Commentary on Pac-12 developments on and off the field, and court …
Rising: Oregon’s breathable air
While the Ducks are known throughout the Pac-12 (and the country) for having first-class football facilities — fans of the other 11 teams might prefer the terms extravagant, ostentatious, lavish, gaudy, excessive, outrageous, even garish — the university’s plans for a new indoor practice facility don’t strike us as over the top.
And in one aspect, they are brilliant.
Oregon has been using the same indoor practice field, at the Moshofsky Center, since 1998. It’s older than the equivalent facilities in Corvallis, Seattle and Pullman.
It’s not getting torn down to make room for the 170,000-square foot replacement, which will be funded by private donations.
Instead, the two buildings will complement each other. With football using the new structure, there will be more space and time available for Oregon’s Olympic sports to use the Moshofsky Center.

### The data
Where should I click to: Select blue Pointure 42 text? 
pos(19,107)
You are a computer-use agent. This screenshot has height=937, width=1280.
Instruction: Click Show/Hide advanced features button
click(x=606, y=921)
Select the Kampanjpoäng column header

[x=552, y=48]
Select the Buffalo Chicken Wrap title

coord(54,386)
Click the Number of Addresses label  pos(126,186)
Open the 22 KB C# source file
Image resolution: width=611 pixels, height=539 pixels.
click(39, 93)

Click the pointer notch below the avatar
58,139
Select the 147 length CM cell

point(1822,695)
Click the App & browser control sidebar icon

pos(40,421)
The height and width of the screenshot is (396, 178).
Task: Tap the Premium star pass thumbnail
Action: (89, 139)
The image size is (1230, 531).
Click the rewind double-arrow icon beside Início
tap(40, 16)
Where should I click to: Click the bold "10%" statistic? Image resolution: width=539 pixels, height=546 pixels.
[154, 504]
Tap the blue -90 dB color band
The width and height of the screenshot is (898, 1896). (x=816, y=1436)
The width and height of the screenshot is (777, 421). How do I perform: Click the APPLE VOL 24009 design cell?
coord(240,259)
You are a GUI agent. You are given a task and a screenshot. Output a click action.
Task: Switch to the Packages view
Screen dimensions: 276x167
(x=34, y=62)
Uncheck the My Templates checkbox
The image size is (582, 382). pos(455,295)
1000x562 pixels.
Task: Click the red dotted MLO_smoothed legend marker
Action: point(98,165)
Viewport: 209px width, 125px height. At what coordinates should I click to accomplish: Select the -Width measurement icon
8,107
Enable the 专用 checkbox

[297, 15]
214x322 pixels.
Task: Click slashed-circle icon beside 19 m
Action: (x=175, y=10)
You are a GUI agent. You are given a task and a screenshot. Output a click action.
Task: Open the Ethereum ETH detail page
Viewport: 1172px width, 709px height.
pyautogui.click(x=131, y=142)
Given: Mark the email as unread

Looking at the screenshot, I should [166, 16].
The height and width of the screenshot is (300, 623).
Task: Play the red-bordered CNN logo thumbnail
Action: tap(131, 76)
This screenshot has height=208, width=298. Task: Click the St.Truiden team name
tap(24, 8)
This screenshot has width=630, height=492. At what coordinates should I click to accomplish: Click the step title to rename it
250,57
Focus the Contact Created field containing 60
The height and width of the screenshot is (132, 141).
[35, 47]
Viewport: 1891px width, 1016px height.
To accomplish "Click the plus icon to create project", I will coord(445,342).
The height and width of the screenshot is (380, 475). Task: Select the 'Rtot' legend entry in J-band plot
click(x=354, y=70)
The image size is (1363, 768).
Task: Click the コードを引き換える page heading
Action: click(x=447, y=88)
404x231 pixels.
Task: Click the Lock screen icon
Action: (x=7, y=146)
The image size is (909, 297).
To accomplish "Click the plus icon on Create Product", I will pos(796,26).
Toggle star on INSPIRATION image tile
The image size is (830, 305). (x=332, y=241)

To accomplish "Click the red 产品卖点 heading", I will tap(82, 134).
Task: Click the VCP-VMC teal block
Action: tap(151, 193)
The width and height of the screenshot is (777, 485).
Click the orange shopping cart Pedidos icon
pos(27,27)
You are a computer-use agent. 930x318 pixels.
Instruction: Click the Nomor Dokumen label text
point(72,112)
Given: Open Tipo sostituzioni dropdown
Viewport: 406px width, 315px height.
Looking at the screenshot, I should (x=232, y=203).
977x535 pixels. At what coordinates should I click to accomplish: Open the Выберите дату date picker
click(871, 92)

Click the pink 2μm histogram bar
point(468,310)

### Work instructions
A. In the piece on Oregon's indoor practice facility, copy word for word the part starting with "Commentary on Pac-12" and going on through "over the top.".
B. Answer these from the piece on Oregon's indoor practice facility:
(i) Since what year has Oregon used its indoor practice field at the Moshofsky Center?
(ii) How will the new indoor practice facility be paid for?
(iii) Which of Oregon's teams will get more space and time at the Moshofsky Center?

### Solutions to each task
A.
Commentary on Pac-12 developments on and off the field, and court …
Rising: Oregon’s breathable air
While the Ducks are known throughout the Pac-12 (and the country) for having first-class football facilities — fans of the other 11 teams might prefer the terms extravagant, ostentatious, lavish, gaudy, excessive, outrageous, even garish — the university’s plans for a new indoor practice facility don’t strike us as over the top.

B.
(i) 1998
(ii) Private donations
(iii) Oregon's Olympic sports